The last glacial maximum (LGM) in this region occurred between 28 and 20.5 ka BP (Shaw et al. 2006; Tripsanas and Piper 2008a) (All ages in this paper based on radiocarbon dating are given as calibrated ages, i.e. calendar years before 1950. The older literature may report ages in radiocarbon years: such ages have been recalibrated). At that time, glaciers extended to the edge of the continental shelves in most areas. However, the continental margins of Grand Bank and all of Flemish Cap were not glaciated, with the former above sea level and the latter below at the LGM (Shaw 2006). By 10 ka BP most of the Grand Bank was submerged (Shaw 2006). Deglaciation likely proceeded through ice calving at the margins which produced iceberg pitting and scouring on the sea bed, both processes continuing to the present day with iceberg rafting from higher latitudes (King et al. 1985). Iceberg scour extended to at least 650 m water depth around the LGM (Piper and Pereira 1992), but modern scours are principally in water depths of <250 m (Campbell et al. 2014).

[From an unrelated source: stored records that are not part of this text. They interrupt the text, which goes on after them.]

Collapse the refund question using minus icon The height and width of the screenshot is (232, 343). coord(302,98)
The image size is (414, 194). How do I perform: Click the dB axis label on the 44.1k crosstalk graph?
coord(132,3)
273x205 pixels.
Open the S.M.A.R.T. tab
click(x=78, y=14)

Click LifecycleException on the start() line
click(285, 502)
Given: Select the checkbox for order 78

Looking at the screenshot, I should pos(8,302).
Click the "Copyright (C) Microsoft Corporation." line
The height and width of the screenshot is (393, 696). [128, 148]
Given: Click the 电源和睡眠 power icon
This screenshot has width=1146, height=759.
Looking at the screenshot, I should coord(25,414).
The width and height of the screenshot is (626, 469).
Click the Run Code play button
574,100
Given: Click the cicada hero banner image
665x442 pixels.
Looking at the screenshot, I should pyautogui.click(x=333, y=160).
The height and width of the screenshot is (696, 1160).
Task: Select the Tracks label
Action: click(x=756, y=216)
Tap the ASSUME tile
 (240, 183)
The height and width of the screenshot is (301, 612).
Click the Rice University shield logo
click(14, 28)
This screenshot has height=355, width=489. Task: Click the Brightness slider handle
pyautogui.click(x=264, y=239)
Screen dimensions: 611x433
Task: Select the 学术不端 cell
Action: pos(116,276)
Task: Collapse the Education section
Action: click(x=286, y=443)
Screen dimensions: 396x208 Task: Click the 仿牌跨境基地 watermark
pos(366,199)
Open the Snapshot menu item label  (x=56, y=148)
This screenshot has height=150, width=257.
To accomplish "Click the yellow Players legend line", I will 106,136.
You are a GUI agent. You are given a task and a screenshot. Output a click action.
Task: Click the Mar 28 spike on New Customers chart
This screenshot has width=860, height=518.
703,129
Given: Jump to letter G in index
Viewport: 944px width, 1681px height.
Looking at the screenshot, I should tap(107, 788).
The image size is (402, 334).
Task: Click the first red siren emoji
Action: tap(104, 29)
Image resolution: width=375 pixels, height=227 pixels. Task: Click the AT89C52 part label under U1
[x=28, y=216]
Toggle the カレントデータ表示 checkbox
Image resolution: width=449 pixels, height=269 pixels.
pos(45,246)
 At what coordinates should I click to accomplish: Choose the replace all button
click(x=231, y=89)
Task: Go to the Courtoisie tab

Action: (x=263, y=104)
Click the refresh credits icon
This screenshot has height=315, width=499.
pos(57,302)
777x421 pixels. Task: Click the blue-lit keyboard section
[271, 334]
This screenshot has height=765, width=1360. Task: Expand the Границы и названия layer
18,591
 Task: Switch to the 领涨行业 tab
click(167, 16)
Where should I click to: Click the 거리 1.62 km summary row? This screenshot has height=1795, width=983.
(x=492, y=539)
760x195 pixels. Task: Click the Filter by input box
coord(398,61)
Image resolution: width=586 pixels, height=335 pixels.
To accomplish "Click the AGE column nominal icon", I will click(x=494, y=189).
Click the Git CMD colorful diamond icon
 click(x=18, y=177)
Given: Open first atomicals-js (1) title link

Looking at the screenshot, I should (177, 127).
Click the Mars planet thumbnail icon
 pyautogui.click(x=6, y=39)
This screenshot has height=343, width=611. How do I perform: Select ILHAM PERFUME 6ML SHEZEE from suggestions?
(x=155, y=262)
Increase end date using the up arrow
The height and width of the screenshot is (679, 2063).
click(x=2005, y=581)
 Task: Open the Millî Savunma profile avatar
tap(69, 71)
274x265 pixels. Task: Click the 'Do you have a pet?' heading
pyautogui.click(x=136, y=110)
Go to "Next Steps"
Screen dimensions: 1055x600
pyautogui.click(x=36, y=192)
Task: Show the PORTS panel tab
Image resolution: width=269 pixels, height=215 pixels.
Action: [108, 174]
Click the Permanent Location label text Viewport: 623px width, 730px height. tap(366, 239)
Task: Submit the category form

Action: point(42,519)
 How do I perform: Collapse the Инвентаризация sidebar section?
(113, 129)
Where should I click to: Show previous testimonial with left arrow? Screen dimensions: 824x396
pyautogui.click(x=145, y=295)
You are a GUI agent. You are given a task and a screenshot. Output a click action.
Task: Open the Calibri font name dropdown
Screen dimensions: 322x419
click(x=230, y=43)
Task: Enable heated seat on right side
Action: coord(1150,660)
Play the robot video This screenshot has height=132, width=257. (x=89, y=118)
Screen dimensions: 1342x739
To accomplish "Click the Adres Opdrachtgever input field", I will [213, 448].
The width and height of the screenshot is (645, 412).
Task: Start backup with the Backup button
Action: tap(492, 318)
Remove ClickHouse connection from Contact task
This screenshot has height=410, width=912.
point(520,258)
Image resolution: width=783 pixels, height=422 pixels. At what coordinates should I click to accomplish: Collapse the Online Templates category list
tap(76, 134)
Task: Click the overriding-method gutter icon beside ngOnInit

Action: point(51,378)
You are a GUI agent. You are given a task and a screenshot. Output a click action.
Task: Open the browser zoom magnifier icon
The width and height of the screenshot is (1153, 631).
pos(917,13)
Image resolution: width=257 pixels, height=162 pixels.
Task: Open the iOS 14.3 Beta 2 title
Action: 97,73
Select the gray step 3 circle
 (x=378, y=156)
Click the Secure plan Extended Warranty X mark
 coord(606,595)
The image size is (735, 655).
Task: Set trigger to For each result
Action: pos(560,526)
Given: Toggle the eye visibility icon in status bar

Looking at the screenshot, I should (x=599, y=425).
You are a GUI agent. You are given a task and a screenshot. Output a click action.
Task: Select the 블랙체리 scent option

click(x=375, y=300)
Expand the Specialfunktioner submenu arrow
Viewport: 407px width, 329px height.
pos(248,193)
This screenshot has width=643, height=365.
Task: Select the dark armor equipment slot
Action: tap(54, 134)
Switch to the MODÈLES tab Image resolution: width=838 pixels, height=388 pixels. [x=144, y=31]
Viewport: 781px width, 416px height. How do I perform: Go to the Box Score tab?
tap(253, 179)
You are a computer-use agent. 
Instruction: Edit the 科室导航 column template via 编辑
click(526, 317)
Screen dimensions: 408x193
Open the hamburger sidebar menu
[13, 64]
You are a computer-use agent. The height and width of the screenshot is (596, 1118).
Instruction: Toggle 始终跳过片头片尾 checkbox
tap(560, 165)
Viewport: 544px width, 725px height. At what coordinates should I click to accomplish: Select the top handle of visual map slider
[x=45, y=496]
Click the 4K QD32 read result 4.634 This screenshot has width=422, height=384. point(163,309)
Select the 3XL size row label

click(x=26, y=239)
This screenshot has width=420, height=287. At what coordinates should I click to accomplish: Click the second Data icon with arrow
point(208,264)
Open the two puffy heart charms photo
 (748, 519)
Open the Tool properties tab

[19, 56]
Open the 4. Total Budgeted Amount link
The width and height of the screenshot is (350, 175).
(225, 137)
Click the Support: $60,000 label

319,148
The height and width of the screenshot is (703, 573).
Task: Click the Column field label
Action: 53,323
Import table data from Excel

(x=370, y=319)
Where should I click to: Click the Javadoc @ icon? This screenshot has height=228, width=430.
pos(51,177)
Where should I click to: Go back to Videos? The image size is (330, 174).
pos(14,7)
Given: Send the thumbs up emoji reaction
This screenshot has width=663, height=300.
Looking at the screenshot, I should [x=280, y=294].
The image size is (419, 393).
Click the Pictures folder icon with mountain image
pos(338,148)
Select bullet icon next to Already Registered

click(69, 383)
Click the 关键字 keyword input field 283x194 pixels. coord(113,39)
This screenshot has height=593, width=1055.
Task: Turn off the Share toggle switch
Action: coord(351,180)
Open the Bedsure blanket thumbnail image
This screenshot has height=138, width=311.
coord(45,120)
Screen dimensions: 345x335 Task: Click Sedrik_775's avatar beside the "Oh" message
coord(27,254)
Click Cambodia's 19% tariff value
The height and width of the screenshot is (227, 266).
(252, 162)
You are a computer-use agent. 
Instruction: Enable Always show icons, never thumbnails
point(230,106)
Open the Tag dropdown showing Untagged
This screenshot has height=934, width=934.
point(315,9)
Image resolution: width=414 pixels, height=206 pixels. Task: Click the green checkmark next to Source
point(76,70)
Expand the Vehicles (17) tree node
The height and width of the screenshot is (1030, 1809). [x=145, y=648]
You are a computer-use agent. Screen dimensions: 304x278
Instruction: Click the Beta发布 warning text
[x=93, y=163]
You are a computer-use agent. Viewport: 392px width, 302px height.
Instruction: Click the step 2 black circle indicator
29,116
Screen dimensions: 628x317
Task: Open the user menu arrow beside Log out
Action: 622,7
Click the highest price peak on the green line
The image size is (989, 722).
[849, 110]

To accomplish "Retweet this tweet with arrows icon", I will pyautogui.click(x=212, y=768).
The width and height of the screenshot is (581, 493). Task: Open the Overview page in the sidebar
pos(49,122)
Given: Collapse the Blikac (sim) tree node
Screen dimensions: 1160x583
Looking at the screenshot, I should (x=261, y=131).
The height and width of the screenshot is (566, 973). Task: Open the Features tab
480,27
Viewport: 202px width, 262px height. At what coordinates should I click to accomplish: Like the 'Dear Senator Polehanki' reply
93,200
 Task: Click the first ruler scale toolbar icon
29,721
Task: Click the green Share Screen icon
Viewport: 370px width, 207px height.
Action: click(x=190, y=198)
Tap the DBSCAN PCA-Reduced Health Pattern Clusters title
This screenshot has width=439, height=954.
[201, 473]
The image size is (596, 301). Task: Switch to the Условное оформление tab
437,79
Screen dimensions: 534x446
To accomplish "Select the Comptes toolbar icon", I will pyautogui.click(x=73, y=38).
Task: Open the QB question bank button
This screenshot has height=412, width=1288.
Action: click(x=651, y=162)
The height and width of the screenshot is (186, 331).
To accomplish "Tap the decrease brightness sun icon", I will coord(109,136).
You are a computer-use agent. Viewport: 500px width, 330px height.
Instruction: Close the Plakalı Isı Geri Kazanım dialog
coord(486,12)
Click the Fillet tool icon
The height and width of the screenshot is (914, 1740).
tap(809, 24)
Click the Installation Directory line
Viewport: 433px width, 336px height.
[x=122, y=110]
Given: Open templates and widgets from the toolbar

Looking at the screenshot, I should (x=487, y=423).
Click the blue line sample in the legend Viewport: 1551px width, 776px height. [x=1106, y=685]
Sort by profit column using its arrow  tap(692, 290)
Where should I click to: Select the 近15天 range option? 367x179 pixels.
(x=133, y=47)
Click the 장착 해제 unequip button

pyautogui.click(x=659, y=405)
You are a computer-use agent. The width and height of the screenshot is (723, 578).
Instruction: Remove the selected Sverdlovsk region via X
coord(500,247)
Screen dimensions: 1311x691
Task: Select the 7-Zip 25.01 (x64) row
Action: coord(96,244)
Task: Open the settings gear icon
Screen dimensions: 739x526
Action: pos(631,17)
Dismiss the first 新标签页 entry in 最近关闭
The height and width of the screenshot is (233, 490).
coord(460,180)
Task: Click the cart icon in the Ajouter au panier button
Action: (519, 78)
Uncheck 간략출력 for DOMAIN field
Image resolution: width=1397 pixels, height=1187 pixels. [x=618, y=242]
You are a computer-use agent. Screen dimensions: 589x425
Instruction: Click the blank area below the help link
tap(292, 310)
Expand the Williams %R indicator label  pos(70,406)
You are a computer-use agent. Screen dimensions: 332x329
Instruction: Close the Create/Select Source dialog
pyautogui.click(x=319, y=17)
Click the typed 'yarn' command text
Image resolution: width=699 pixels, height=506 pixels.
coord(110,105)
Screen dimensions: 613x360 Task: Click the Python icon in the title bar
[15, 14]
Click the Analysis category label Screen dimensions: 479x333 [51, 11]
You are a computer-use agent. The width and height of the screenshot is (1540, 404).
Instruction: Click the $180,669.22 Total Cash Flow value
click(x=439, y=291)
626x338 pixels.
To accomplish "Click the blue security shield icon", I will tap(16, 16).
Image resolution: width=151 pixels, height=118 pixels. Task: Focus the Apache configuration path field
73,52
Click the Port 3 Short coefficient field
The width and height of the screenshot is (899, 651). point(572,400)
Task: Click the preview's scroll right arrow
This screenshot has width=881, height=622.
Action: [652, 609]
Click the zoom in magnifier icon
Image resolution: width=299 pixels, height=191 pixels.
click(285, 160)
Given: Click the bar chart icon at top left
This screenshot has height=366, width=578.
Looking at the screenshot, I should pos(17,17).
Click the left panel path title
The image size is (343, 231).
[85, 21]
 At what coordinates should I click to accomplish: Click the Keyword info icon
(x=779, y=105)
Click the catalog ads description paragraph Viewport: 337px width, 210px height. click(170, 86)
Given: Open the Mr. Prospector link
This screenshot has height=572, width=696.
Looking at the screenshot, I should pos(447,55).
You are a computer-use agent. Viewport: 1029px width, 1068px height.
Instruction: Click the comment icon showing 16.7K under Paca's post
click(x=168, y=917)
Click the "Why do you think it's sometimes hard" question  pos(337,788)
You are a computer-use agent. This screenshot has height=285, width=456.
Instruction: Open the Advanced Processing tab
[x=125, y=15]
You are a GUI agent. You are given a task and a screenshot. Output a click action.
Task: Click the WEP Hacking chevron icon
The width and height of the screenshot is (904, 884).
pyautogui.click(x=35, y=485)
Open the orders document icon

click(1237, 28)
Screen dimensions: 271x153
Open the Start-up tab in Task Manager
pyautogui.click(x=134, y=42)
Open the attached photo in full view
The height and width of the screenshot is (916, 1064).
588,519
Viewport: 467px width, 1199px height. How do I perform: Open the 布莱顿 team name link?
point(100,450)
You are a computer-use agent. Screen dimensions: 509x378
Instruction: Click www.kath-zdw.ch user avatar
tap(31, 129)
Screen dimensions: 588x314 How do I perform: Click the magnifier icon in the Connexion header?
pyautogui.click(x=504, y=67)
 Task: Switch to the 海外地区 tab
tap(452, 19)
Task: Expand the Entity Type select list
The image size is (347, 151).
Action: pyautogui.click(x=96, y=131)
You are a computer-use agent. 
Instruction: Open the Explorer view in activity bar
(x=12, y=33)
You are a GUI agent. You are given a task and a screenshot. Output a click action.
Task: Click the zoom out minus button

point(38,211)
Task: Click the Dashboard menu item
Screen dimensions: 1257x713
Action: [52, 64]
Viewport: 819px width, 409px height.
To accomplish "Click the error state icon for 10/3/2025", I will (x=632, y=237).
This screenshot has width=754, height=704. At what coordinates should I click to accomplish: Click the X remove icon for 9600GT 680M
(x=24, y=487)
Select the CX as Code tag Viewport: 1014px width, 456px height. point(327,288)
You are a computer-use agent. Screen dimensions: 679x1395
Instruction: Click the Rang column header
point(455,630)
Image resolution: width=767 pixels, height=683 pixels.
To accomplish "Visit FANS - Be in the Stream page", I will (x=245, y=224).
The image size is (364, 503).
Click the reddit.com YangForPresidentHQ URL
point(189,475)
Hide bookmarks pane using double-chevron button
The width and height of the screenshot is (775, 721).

The surficial geology of the study area is a product of modern oceanographic processes and past glacial activity (e.g. Piper and Pereira 1992; Sonnichsen and King 2005; Marshall et al. 2014; Weitzman et al. 2014). The surficial geology is variable, but in general, in water depths less than 600 m, the shallow geology consists of glacial till with a veneer of sand and gravel up to several metres thick. Bedrock is exposed at some locations. In deeper water, such as the slope of Grand Bank and Flemish Pass, the seabed generally consists of Holocene silty mud. On the steep upper slope off eastern and southern Flemish Cap and on parts of the floor of Flemish Pass, winnowed sands are present. On the extreme southeastern tip of Flemish Cap, calcareous ooze is accumulating.

Field data collection

Contemporary distribution of sponge grounds in the study area was determined from sponge records obtained during groundfish bottom trawl surveys carried out for the assessment of fish stocks by Spain/Portugal of the European Union and Canada, from 1995 to 2013, with most data collected after 2002 (Kenchington et al. 2014). All surveys followed a depth-stratified random sampling design optimized for the target species with vessel speeds of approximately three knots. The data were drawn from three different combinations of gear type and trawling duration. In order to use all the sponge catches, we combined only the catches over 0.5 kg, where no significant differences between gear type or trawl duration were found (Kenchington et al. 2014). A sponge biomass surface was generated from those data in ArcGIS version 10.0 (ESRI 2011) following the methodology described in Cogswell et al. (2011). Additional records of geodiid species were taken from rock dredges and box cores collected through NEREIDA (http://www.nafo.int/science/nereida.html), a large-scale international habitat mapping programme operating within the study area. These complimented the sponge biomass surface produced from the research vessel trawl data, as these additional sampling tools were able to target areas not covered by the surveys.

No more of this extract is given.